> EXERCISE DESCRIPTION:
Would you retype, word for word, the line with "Bơm định lượng PULSAFEEDER X068 (1589, 534)" and every line after it through the end of the records below?

> AVAILABLE RECORDS:
########

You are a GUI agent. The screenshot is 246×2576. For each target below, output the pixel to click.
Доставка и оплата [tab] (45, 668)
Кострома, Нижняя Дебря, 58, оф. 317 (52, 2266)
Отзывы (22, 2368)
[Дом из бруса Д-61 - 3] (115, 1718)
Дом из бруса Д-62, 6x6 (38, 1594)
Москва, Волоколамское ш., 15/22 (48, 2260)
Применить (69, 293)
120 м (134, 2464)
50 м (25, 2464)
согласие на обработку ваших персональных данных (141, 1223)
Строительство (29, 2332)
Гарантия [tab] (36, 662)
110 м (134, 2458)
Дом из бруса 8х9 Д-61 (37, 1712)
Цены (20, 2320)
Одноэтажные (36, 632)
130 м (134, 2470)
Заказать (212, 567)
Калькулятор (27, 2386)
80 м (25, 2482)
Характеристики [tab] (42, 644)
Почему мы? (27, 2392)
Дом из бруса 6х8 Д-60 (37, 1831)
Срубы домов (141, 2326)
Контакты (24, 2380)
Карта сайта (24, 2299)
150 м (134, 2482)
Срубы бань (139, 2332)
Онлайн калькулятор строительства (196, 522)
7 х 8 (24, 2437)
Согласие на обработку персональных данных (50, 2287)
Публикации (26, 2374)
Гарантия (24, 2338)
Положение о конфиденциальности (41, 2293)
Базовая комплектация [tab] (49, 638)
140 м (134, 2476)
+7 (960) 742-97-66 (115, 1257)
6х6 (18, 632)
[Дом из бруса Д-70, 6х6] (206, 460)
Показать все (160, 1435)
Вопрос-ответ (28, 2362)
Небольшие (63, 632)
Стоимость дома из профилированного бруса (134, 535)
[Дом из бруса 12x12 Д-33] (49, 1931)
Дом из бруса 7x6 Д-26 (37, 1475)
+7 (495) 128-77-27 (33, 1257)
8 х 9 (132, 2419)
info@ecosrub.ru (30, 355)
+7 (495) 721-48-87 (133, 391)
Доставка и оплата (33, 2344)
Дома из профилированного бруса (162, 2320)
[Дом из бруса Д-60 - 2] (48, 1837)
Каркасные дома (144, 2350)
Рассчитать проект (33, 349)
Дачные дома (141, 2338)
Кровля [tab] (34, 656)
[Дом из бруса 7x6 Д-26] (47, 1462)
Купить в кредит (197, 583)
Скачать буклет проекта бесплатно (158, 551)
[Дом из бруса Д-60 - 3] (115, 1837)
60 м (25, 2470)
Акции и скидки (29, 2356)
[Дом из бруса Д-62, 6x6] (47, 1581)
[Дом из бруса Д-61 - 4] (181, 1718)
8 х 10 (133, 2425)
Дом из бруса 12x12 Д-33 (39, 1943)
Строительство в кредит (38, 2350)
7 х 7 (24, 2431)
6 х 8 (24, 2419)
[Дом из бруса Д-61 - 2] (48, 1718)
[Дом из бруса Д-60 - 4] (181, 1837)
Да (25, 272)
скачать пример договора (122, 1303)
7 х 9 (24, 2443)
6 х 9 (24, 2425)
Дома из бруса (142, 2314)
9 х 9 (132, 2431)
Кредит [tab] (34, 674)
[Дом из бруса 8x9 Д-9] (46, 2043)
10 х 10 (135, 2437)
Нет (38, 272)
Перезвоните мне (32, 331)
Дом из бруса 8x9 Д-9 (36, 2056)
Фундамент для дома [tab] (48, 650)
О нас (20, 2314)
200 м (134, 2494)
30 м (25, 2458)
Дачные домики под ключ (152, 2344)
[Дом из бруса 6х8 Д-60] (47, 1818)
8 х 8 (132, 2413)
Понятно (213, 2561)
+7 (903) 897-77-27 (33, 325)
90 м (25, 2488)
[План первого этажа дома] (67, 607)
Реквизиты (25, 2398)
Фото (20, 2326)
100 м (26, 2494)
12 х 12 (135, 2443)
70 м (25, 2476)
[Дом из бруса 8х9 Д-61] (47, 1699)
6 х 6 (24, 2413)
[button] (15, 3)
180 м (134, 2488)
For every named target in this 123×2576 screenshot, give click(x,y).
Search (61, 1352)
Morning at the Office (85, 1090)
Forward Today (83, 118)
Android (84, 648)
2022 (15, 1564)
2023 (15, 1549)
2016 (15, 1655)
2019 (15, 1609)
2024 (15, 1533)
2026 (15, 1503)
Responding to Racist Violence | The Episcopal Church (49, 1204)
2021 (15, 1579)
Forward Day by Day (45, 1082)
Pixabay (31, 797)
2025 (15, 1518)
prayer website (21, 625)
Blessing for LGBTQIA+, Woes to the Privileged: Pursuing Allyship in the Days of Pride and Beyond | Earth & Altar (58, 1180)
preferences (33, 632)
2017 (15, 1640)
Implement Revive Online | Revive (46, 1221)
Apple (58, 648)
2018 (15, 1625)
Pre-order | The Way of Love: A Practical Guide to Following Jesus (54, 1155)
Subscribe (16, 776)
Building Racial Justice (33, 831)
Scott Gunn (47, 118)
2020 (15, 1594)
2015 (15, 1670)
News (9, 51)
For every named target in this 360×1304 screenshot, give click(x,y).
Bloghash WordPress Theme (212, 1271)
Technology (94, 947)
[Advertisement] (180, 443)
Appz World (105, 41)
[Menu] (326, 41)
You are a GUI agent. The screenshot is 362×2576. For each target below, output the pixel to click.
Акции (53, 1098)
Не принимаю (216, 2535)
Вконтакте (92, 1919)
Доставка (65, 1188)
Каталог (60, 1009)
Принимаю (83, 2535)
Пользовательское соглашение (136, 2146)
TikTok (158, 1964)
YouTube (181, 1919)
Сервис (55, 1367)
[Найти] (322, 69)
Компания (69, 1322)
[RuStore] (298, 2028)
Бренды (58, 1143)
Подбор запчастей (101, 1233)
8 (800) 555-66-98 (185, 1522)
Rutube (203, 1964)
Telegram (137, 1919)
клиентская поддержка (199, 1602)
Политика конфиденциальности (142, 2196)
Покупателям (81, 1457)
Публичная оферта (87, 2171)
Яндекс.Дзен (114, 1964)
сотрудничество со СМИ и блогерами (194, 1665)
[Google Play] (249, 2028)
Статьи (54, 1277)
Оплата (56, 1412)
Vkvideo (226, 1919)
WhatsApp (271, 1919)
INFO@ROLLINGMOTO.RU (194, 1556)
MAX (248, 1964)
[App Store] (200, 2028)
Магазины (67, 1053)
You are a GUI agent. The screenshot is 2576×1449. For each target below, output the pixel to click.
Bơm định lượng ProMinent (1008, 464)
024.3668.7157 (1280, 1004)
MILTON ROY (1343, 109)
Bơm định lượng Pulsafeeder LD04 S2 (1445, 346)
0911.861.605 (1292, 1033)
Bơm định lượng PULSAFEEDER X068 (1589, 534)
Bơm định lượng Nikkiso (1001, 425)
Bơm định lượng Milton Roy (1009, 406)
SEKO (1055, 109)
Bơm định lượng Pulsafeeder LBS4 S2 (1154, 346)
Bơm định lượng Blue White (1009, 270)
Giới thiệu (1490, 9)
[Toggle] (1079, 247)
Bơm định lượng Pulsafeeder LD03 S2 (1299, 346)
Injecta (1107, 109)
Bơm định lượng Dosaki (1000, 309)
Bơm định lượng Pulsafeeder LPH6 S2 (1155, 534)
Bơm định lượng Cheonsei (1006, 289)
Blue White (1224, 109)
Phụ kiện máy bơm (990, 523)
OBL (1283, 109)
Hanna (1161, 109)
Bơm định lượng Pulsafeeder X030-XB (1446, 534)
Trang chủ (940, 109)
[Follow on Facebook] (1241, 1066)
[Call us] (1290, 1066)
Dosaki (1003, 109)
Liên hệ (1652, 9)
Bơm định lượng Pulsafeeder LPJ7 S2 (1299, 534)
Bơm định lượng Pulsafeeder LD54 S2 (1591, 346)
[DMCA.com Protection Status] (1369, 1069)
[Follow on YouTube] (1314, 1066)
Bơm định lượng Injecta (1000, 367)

########

> TASK OUTPUT:
Bơm định lượng PULSAFEEDER X068 (1589, 534)
Bơm định lượng Nikkiso (1001, 425)
Bơm định lượng Milton Roy (1009, 406)
SEKO (1055, 109)
Bơm định lượng Pulsafeeder LBS4 S2 (1154, 346)
Bơm định lượng Blue White (1009, 270)
Giới thiệu (1490, 9)
[Toggle] (1079, 247)
Bơm định lượng Pulsafeeder LD03 S2 (1299, 346)
Injecta (1107, 109)
Bơm định lượng Dosaki (1000, 309)
Bơm định lượng Pulsafeeder LPH6 S2 (1155, 534)
Bơm định lượng Cheonsei (1006, 289)
Blue White (1224, 109)
Phụ kiện máy bơm (990, 523)
OBL (1283, 109)
Hanna (1161, 109)
Bơm định lượng Pulsafeeder X030-XB (1446, 534)
Trang chủ (940, 109)
[Follow on Facebook] (1241, 1066)
[Call us] (1290, 1066)
Dosaki (1003, 109)
Liên hệ (1652, 9)
Bơm định lượng Pulsafeeder LPJ7 S2 (1299, 534)
Bơm định lượng Pulsafeeder LD54 S2 (1591, 346)
[DMCA.com Protection Status] (1369, 1069)
[Follow on YouTube] (1314, 1066)
Bơm định lượng Injecta (1000, 367)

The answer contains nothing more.